Полуторагодовалого Сережу мы оставили на попечение сестер, в надежных руках Маруси.
Эта поездка в Москву осталась яркой страницей в нашей жизни. Я работал в далекой глуши, где не с кем было поделиться сомнениями и находками, посоветоваться по тем многим теоретическим и практическим вопросам, которые интересовали и волновали городского ветврача.
На XII съезде естествоиспытателей и врачей я слушал доклады и выступления корифеев науки. Помню на трибуне съезда А. И. Северцова, находившегося в ореоле славы. Мензбир, Кожевников, Насонов, Берг, Шимкевич, старик Догель, Книпович, Ливанов, Елпатьевский, Щелкановцев, П. Ю. Шмидт — каждого из них я знал заочно, по литературе, и теперь жадно, с восторгом слушал.
С восхищением смотрел я на зоолога А. К. Мордвилко, который привез из Беловежской пущи сборы гельминтов от зубров, на профессора Н. М. Кулагина, еще сравнительно молодого человека, так многого достигшего в своей работе.

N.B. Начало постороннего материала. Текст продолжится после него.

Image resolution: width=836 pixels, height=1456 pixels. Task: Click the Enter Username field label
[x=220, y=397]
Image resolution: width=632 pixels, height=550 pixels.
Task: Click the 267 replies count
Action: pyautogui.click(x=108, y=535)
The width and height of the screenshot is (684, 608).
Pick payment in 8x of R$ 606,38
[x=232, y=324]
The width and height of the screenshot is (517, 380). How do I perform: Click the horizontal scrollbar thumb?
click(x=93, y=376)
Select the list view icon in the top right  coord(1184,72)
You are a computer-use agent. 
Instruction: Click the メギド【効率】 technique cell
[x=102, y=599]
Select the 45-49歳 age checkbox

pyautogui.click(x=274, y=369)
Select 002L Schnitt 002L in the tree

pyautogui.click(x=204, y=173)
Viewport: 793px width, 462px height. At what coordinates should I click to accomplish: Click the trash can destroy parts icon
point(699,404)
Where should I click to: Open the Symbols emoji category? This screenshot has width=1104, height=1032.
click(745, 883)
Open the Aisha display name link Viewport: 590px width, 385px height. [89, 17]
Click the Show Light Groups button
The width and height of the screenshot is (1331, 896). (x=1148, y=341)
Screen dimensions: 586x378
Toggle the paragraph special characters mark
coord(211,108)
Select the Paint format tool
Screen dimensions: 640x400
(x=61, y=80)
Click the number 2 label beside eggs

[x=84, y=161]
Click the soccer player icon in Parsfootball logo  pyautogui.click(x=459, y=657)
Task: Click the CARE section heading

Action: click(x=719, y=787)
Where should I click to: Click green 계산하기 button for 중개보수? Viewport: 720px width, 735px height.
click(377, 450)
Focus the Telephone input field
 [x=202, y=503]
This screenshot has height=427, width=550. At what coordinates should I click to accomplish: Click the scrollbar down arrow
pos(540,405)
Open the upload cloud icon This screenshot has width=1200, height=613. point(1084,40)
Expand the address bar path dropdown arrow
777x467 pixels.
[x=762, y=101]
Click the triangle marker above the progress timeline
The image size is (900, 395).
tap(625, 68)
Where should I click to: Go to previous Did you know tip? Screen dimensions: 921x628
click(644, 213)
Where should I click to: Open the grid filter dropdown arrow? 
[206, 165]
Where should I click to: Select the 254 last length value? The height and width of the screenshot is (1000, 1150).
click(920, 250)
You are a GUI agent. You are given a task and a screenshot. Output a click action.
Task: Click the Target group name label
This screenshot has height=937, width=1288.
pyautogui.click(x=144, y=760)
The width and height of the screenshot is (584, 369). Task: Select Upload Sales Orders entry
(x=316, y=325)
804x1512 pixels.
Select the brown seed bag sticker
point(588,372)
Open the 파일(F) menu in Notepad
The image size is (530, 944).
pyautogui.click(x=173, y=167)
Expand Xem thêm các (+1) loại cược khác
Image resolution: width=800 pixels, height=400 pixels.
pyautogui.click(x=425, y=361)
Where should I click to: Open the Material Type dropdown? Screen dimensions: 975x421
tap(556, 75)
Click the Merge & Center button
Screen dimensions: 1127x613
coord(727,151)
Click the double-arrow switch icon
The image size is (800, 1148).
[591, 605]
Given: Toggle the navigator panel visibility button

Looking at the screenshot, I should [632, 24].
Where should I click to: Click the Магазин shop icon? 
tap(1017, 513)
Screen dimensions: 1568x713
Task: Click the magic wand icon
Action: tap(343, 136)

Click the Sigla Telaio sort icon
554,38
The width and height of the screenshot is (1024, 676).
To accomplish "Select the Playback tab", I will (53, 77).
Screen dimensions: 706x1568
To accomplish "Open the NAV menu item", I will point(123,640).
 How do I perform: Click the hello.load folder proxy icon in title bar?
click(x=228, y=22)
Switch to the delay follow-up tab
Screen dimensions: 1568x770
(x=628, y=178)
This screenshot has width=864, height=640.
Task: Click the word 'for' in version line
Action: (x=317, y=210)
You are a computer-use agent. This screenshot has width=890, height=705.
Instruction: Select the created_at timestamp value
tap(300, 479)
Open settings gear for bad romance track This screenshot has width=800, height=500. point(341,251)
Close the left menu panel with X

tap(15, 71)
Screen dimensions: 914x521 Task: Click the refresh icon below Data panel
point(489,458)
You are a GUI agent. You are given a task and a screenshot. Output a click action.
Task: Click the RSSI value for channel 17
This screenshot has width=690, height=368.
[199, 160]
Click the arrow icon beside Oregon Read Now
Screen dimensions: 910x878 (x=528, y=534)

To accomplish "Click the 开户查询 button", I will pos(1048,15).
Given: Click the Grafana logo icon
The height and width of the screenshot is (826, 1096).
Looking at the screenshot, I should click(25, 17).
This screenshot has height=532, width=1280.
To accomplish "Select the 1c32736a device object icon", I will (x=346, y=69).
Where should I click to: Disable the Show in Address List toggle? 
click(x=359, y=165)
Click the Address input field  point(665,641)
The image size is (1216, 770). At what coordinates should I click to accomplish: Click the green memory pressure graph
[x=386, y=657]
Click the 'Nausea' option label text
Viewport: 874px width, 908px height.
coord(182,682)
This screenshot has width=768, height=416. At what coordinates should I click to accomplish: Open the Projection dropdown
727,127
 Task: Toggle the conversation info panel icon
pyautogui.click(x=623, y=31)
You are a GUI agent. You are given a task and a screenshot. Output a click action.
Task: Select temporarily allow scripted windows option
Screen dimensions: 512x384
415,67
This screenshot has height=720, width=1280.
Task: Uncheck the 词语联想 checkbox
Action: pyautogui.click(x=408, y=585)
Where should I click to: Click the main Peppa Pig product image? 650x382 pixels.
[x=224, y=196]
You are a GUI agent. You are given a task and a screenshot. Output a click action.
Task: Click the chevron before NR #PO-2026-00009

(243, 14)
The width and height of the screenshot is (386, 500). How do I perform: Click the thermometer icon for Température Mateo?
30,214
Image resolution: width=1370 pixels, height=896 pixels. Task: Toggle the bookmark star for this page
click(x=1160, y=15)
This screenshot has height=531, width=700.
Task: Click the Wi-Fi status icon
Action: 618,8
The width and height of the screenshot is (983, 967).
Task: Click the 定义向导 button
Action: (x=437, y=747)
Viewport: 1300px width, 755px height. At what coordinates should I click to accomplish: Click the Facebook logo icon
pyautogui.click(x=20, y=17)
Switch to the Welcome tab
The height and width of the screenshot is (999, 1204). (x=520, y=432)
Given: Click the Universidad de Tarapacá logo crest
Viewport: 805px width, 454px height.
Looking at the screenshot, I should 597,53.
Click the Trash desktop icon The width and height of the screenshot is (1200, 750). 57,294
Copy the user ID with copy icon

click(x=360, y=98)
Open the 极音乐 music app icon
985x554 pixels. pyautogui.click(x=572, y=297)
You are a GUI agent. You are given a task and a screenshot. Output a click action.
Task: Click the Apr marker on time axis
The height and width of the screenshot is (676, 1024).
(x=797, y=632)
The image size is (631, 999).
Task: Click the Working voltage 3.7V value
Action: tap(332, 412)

Я был глубоко тронут интересом и вниманием ко мне, рядовому провинциальному работнику.
На II съезде ветеринарных врачей я выступил с тремя докладами, один из которых был посвящен чисто гельминтологической теме: «Кишечно-глистная болезнь цыплят, вызванная нематодой рода аскаридия».
Но Москва взволновала меня не только тем, что я был участником интересного съезда. Она заставила нас с Лизой по-новому взглянуть на нашу общественную жизнь, раздвинула рамки наших интересов, всколыхнула нас.
Как изголодавшийся человек жадно набрасывается на хлеб, так и мы с Лизой набросились на культурные ценности Москвы. Мы были неутомимы: ходили в Третьяковскую галерею, в оперу, театр… Нас взволновал Художественный театр, взволновал не только изумительной игрой актеров, но больше всего идейной устремленностью спектаклей, его духом.
Мы увидели в Художественном театре «Трех сестер». Мы очень любили Чехова и с нетерпением ждали этого спектакля. Но мы не ожидали того огромного впечатления, которое он произведет. Пьеса настолько была актуальной, что заставила нас посмотреть как бы со стороны на нашу собственную жизнь, на то общество, в котором мы вращались, оглянуться на жизнь всей России.
…Занавес открывался, и мы сразу попадали в мир света и солнца, мир чистых девичьих мечтаний и устремленности в будущее. Майский день был переполнен радостью и теплом. Это день именин младшей сестры Ирины. С каким волнением мы слушали ее слова: «Скажите мне, отчего я сегодня так счастлива? Точно я на парусах, надо мной широкое голубое небо и носятся большие белые птицы. Отчего это? Отчего?»